▸ Set exercise
Recast the lines as a JSON list of strings, one string per line and blank lines omitted, starting with the line containing "Given: Click the help icon above alert table" and continuing through the line containing "This screenshot has height=896, width=1350.". Include only those lines.

[Stored items from a collection]

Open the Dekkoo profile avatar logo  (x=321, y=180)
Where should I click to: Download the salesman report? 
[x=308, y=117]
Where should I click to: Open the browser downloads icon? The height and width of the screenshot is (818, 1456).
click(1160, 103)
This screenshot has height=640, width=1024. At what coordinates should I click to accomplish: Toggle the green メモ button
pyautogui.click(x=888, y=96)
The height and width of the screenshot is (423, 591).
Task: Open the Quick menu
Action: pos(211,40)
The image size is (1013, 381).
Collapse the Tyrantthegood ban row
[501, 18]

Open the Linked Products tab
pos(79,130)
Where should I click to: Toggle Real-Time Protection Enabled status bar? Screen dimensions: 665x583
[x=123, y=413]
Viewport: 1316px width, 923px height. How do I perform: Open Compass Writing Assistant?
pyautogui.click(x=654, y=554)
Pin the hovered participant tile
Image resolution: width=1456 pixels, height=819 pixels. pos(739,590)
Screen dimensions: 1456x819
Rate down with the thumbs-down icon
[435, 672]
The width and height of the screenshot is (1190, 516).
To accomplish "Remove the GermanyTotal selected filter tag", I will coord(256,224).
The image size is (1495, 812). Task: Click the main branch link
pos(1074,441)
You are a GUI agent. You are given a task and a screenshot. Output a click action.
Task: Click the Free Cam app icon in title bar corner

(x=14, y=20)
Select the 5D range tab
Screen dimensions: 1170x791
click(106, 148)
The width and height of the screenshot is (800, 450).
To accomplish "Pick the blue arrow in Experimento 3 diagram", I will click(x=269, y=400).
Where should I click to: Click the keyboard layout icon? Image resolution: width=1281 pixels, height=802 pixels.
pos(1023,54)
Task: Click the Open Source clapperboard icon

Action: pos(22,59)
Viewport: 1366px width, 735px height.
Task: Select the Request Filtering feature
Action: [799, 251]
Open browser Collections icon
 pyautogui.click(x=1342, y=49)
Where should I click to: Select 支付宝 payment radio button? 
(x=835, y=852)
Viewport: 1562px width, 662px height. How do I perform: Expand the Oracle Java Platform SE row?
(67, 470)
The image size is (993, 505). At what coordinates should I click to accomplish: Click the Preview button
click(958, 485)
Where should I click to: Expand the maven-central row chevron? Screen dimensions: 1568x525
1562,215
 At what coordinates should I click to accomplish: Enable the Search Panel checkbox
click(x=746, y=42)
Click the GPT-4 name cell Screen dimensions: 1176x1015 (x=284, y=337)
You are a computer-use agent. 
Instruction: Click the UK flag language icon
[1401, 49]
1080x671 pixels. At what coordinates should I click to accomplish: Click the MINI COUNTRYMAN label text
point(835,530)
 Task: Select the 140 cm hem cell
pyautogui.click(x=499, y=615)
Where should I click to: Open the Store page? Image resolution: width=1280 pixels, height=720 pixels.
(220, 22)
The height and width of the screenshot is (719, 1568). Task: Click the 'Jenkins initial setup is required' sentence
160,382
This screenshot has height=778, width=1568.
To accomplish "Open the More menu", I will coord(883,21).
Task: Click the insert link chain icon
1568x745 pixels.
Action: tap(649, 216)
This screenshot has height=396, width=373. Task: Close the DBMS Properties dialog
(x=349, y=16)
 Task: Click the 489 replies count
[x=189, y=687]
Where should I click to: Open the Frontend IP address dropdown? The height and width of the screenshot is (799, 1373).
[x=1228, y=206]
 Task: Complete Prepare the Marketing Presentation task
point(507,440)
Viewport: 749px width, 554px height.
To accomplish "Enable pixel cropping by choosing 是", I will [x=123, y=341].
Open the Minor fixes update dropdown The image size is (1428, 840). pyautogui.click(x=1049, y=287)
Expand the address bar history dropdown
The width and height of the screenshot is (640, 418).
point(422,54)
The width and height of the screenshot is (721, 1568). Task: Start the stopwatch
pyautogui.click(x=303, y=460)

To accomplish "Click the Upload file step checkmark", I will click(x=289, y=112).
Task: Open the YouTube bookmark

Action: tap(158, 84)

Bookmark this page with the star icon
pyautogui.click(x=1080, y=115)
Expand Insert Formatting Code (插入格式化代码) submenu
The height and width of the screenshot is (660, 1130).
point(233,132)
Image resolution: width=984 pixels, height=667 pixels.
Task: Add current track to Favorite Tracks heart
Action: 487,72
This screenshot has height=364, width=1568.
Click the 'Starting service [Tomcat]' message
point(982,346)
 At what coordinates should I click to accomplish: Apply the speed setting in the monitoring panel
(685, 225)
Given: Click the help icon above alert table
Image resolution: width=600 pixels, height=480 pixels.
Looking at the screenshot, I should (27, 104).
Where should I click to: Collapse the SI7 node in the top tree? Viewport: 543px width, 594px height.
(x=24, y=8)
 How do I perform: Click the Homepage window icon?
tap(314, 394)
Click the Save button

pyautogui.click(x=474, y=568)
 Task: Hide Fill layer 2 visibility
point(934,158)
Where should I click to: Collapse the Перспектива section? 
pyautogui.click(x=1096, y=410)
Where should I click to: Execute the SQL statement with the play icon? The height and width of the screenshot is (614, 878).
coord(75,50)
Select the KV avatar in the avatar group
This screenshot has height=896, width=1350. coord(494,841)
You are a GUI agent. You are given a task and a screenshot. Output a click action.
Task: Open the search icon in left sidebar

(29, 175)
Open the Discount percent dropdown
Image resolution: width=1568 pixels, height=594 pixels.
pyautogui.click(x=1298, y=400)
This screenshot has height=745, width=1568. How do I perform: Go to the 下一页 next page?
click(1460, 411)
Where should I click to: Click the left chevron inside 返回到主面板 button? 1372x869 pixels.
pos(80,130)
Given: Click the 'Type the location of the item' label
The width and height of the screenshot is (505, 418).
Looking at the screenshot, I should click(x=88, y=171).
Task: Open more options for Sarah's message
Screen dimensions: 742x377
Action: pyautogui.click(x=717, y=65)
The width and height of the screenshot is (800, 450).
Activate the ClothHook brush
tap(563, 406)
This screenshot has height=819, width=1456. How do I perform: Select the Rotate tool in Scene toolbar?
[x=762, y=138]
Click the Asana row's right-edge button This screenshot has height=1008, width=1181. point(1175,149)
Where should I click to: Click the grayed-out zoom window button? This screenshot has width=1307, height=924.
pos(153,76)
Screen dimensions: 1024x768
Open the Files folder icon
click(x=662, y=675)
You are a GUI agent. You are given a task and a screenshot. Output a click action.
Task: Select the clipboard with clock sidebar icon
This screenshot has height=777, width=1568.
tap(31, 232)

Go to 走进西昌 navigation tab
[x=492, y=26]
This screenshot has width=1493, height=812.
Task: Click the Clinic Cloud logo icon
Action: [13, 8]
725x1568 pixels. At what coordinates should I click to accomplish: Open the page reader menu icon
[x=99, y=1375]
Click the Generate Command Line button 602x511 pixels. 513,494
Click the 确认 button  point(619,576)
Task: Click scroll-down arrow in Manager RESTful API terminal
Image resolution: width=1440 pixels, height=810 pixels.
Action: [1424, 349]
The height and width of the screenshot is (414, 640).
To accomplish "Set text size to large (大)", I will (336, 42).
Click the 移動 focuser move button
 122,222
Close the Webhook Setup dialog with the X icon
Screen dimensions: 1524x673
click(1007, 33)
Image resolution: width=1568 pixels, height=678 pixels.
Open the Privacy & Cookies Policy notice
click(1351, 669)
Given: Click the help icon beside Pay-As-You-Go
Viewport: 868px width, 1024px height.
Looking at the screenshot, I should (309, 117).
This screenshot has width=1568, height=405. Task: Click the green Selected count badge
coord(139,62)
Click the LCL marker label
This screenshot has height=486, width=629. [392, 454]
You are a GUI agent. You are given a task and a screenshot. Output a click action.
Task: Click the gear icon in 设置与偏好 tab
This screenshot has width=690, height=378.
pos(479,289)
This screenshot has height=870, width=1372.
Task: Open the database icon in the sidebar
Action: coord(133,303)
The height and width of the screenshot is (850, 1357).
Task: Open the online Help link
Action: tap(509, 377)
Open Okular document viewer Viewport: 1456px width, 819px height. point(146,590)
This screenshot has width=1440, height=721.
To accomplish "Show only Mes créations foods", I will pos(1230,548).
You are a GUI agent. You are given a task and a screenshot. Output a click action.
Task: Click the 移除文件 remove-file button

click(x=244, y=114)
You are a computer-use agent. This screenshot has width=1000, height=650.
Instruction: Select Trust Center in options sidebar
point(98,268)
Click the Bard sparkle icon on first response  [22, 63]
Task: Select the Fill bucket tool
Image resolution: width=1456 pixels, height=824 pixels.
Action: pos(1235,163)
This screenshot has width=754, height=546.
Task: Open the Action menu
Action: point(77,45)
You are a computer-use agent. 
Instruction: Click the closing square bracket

▸ Task answer
[
  "Given: Click the help icon above alert table",
  "Image resolution: width=600 pixels, height=480 pixels.",
  "Looking at the screenshot, I should (27, 104).",
  "Where should I click to: Collapse the SI7 node in the top tree? Viewport: 543px width, 594px height.",
  "(x=24, y=8)",
  " How do I perform: Click the Homepage window icon?",
  "tap(314, 394)",
  "Click the Save button",
  "pyautogui.click(x=474, y=568)",
  " Task: Hide Fill layer 2 visibility",
  "point(934,158)",
  "Where should I click to: Collapse the Перспектива section? ",
  "pyautogui.click(x=1096, y=410)",
  "Where should I click to: Execute the SQL statement with the play icon? The height and width of the screenshot is (614, 878).",
  "coord(75,50)",
  "Select the KV avatar in the avatar group",
  "This screenshot has height=896, width=1350. coord(494,841)"
]